Converted the RGB and XYZ values into the space-delimited format for testchart .ti1 format and put them into the .ti1 appropriately.
Loaded the testchart into DisplayCal to make sure everything looked normal (it did), then sorted by "Maximize lightness difference" and saved. This is also optional, but figured it was a good step to make sure DisplayCal was happy with the result anyway.
Known potential issues:
1. The XXXL video testchart was probably designed with SDR 709 in mind, which isn't ideal for our HDR purposes, but as a proof of concept I wasn't really concerned if the spacing of patches was optimal by using a pre-conditioning profile of P3 or anything else like that. I don't think this will cause any major issues.
2. When viewing the profiles in DisplayCal, ACES_P3.icm uses Gamma 2.6 tone response curve, DisplayP3.icm uses sRGB, and Rec2020.icm uses Rec.709. This seemed like it could cause some big problems, and so this is what I'm leaning toward as the issue currently. I thought about creating synthetic profiles of P3 and 2020 using 2084 tone curve before I went through this process. I'll try that now. Hopefully that straightens things out.
Edit: Just did some quick manual testing with P3 primaries and the synthetic profiles. I think the conversion is working correctly now! I'll post the testchart as soon as I'm done.
Here's the full 1005 original patches, transformed to P3 within 2020 and in .csv format. From here it can be filtered down (what I'm about to do) and then placed into a testchart file.

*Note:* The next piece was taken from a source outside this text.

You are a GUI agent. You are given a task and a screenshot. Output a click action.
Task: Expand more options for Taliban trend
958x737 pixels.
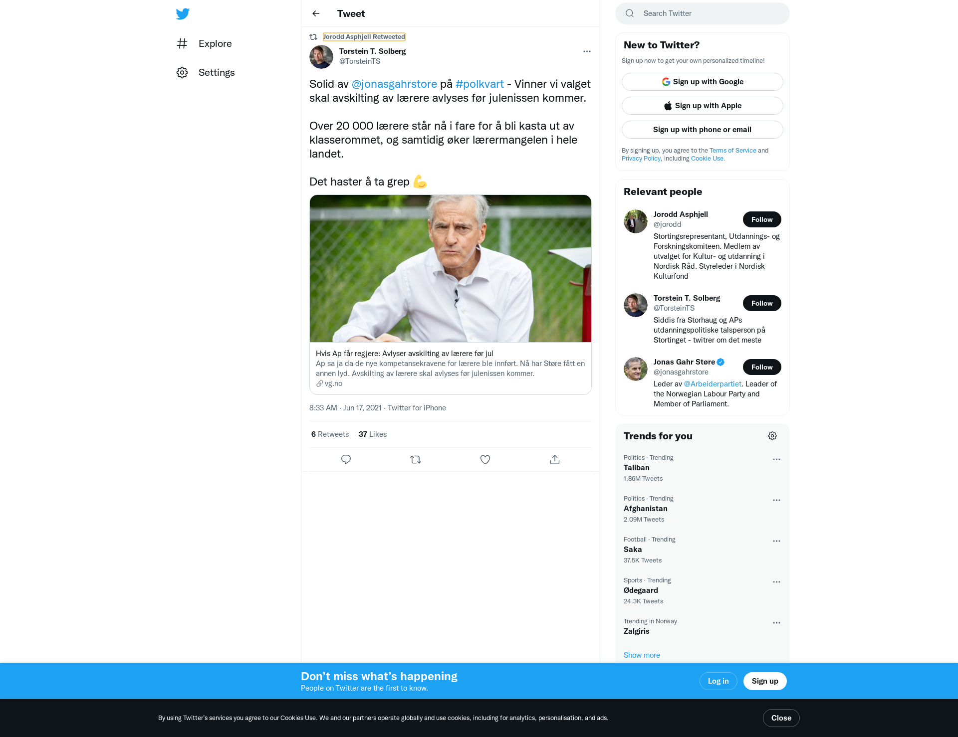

https://mega.nz/file/hEkDzAYK#F2Cl1C...C1nyXaA8TfSHNQ
And here's the resulting testchart limited to RGB values of 60% max (369 patches):
https://mega.nz/file/RMcTlDaL#3F4TbH...61NV02dJIvgPxA
And here's the resulting testchart limited to RGB values of 70% max (482 patches):
https://mega.nz/file/xE8GUQRI#hDcYG7...DjmnhwcK7xunss
So if this works we should be able to generate a testchart preconditioned to the synthetic P3 2084 profile and have better spacing and also not have to discard a bunch of generated patches like I did. I'll test it shortly...
Update: the 369 patch filtered chart I shared works really well! Nothing seems to be out of gamut and so average dE is much better. However, my first attempts to generate a new full testchart using my synthetic P3 profile for preconditioning has resulted in targen hanging.
Update2: We can use the P3 D65 2084 10000 nit profile for preconditioning when we generate testcharts.